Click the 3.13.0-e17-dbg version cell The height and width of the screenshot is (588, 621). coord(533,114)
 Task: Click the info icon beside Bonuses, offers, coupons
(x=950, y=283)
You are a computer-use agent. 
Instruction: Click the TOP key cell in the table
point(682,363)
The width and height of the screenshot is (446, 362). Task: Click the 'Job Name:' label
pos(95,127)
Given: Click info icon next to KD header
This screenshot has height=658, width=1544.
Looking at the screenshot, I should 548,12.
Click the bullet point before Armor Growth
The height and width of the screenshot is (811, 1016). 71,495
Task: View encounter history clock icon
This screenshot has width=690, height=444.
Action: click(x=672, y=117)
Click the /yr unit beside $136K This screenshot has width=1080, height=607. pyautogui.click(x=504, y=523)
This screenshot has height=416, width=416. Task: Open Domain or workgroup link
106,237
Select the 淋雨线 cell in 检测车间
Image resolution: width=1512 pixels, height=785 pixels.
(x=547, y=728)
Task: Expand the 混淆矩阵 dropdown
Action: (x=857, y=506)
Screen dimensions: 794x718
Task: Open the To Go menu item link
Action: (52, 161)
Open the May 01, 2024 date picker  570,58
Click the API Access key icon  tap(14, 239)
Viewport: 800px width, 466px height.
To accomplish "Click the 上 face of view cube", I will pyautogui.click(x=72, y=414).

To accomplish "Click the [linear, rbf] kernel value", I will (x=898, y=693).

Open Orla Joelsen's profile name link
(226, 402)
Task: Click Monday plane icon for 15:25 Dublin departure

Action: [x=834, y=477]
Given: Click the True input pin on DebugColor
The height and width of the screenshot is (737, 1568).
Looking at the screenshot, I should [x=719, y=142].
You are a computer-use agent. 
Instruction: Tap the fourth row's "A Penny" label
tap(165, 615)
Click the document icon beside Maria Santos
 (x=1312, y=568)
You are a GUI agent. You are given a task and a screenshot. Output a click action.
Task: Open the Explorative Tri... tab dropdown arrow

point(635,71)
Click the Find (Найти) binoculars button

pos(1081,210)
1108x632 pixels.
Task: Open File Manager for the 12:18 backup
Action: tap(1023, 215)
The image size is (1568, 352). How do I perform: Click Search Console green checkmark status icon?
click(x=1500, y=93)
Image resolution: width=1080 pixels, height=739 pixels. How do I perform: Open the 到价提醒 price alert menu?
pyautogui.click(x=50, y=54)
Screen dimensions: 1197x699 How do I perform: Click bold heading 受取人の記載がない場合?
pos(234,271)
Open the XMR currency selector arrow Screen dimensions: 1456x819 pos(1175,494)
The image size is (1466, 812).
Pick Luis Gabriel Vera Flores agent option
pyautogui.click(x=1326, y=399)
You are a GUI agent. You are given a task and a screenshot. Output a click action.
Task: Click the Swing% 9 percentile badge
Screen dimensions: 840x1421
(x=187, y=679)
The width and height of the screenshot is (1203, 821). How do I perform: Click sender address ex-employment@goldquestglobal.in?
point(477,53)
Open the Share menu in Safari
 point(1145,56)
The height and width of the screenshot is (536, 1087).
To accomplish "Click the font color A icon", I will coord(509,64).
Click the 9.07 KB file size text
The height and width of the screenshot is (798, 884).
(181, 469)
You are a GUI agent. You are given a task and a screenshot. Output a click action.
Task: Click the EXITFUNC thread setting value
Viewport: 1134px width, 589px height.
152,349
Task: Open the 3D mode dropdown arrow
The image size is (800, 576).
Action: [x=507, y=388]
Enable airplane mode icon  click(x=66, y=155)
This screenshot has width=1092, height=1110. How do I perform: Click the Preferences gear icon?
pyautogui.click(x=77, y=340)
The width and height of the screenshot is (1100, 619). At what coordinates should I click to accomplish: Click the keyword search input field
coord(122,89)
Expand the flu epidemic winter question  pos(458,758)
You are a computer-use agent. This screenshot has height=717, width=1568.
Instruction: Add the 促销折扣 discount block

## Goal of the exercise
Reproduce all of the material verbatim.

## Task answer
Click the 3.13.0-e17-dbg version cell The height and width of the screenshot is (588, 621). coord(533,114)
 Task: Click the info icon beside Bonuses, offers, coupons
(x=950, y=283)
You are a computer-use agent. 
Instruction: Click the TOP key cell in the table
point(682,363)
The width and height of the screenshot is (446, 362). Task: Click the 'Job Name:' label
pos(95,127)
Given: Click info icon next to KD header
This screenshot has height=658, width=1544.
Looking at the screenshot, I should 548,12.
Click the bullet point before Armor Growth
The height and width of the screenshot is (811, 1016). 71,495
Task: View encounter history clock icon
This screenshot has width=690, height=444.
Action: click(x=672, y=117)
Click the /yr unit beside $136K This screenshot has width=1080, height=607. pyautogui.click(x=504, y=523)
This screenshot has height=416, width=416. Task: Open Domain or workgroup link
106,237
Select the 淋雨线 cell in 检测车间
Image resolution: width=1512 pixels, height=785 pixels.
(x=547, y=728)
Task: Expand the 混淆矩阵 dropdown
Action: (x=857, y=506)
Screen dimensions: 794x718
Task: Open the To Go menu item link
Action: (52, 161)
Open the May 01, 2024 date picker  570,58
Click the API Access key icon  tap(14, 239)
Viewport: 800px width, 466px height.
To accomplish "Click the 上 face of view cube", I will pyautogui.click(x=72, y=414).

To accomplish "Click the [linear, rbf] kernel value", I will (x=898, y=693).

Open Orla Joelsen's profile name link
(226, 402)
Task: Click Monday plane icon for 15:25 Dublin departure

Action: [x=834, y=477]
Given: Click the True input pin on DebugColor
The height and width of the screenshot is (737, 1568).
Looking at the screenshot, I should [x=719, y=142].
You are a computer-use agent. 
Instruction: Tap the fourth row's "A Penny" label
tap(165, 615)
Click the document icon beside Maria Santos
 (x=1312, y=568)
You are a GUI agent. You are given a task and a screenshot. Output a click action.
Task: Open the Explorative Tri... tab dropdown arrow

point(635,71)
Click the Find (Найти) binoculars button

pos(1081,210)
1108x632 pixels.
Task: Open File Manager for the 12:18 backup
Action: tap(1023, 215)
The image size is (1568, 352). How do I perform: Click Search Console green checkmark status icon?
click(x=1500, y=93)
Image resolution: width=1080 pixels, height=739 pixels. How do I perform: Open the 到价提醒 price alert menu?
pyautogui.click(x=50, y=54)
Screen dimensions: 1197x699 How do I perform: Click bold heading 受取人の記載がない場合?
pos(234,271)
Open the XMR currency selector arrow Screen dimensions: 1456x819 pos(1175,494)
The image size is (1466, 812).
Pick Luis Gabriel Vera Flores agent option
pyautogui.click(x=1326, y=399)
You are a GUI agent. You are given a task and a screenshot. Output a click action.
Task: Click the Swing% 9 percentile badge
Screen dimensions: 840x1421
(x=187, y=679)
The width and height of the screenshot is (1203, 821). How do I perform: Click sender address ex-employment@goldquestglobal.in?
point(477,53)
Open the Share menu in Safari
 point(1145,56)
The height and width of the screenshot is (536, 1087).
To accomplish "Click the font color A icon", I will coord(509,64).
Click the 9.07 KB file size text
The height and width of the screenshot is (798, 884).
(181, 469)
You are a GUI agent. You are given a task and a screenshot. Output a click action.
Task: Click the EXITFUNC thread setting value
Viewport: 1134px width, 589px height.
152,349
Task: Open the 3D mode dropdown arrow
The image size is (800, 576).
Action: [x=507, y=388]
Enable airplane mode icon  click(x=66, y=155)
This screenshot has width=1092, height=1110. How do I perform: Click the Preferences gear icon?
pyautogui.click(x=77, y=340)
The width and height of the screenshot is (1100, 619). At what coordinates should I click to accomplish: Click the keyword search input field
coord(122,89)
Expand the flu epidemic winter question  pos(458,758)
You are a computer-use agent. This screenshot has height=717, width=1568.
Instruction: Add the 促销折扣 discount block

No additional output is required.